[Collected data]

★ ★ ★ ★ ★

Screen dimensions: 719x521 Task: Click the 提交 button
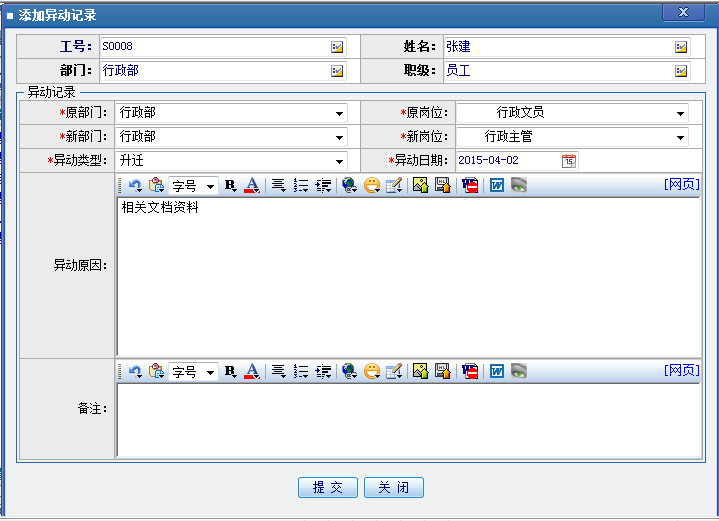(328, 488)
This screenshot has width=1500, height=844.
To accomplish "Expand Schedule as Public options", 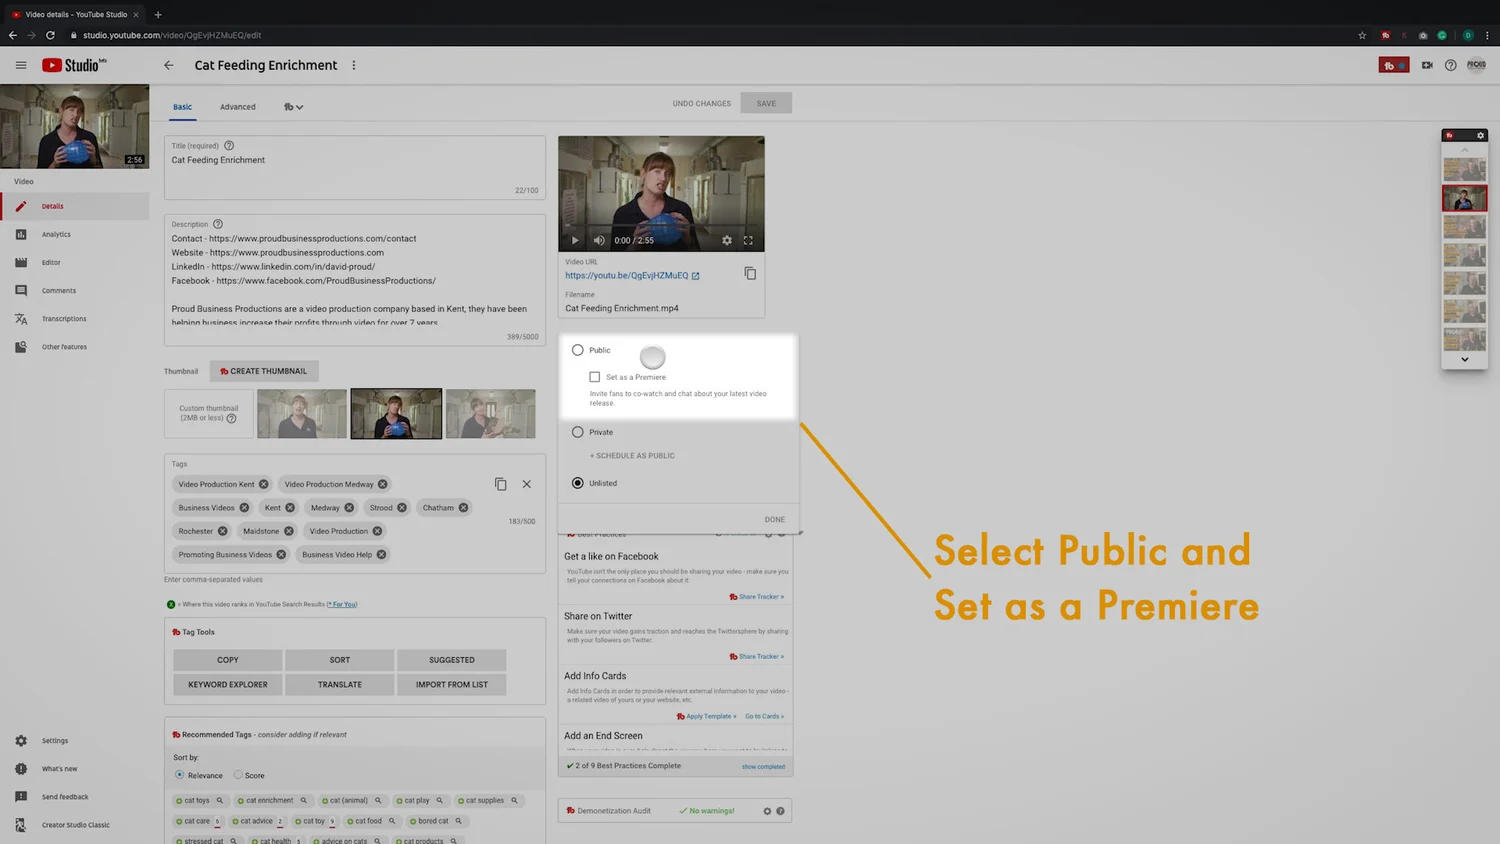I will click(x=632, y=455).
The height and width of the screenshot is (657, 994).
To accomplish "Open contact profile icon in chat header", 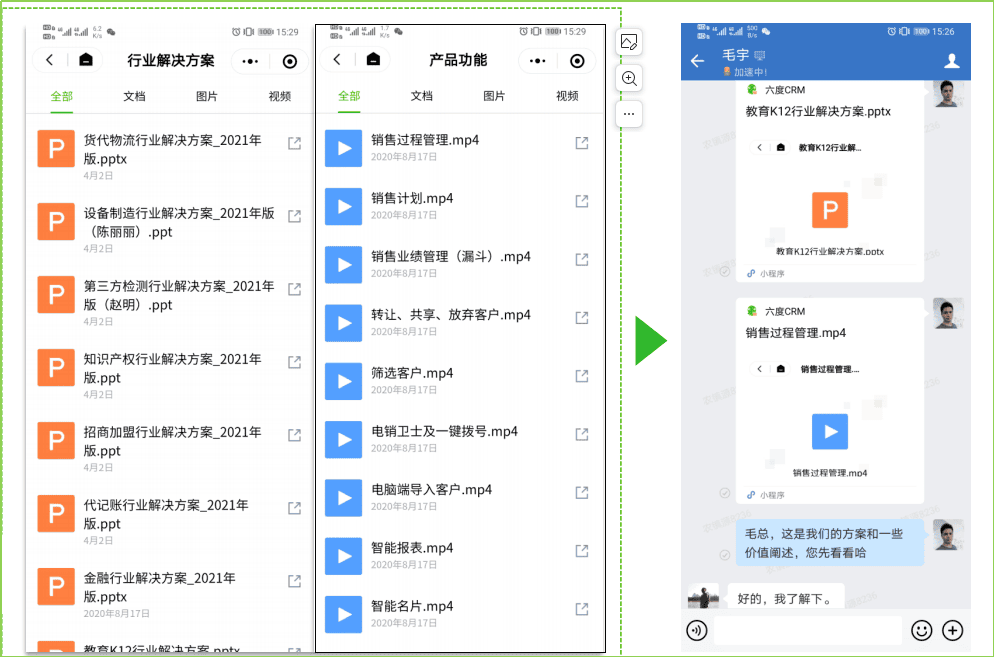I will (952, 61).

★ ★ ★ ★ ★

» **ASSIGNMENT**
Which lines above hold the string "width"? Please copy all of them.

» **WRITTEN SOLUTION**
This screenshot has width=1500, height=844.
The height and width of the screenshot is (657, 994).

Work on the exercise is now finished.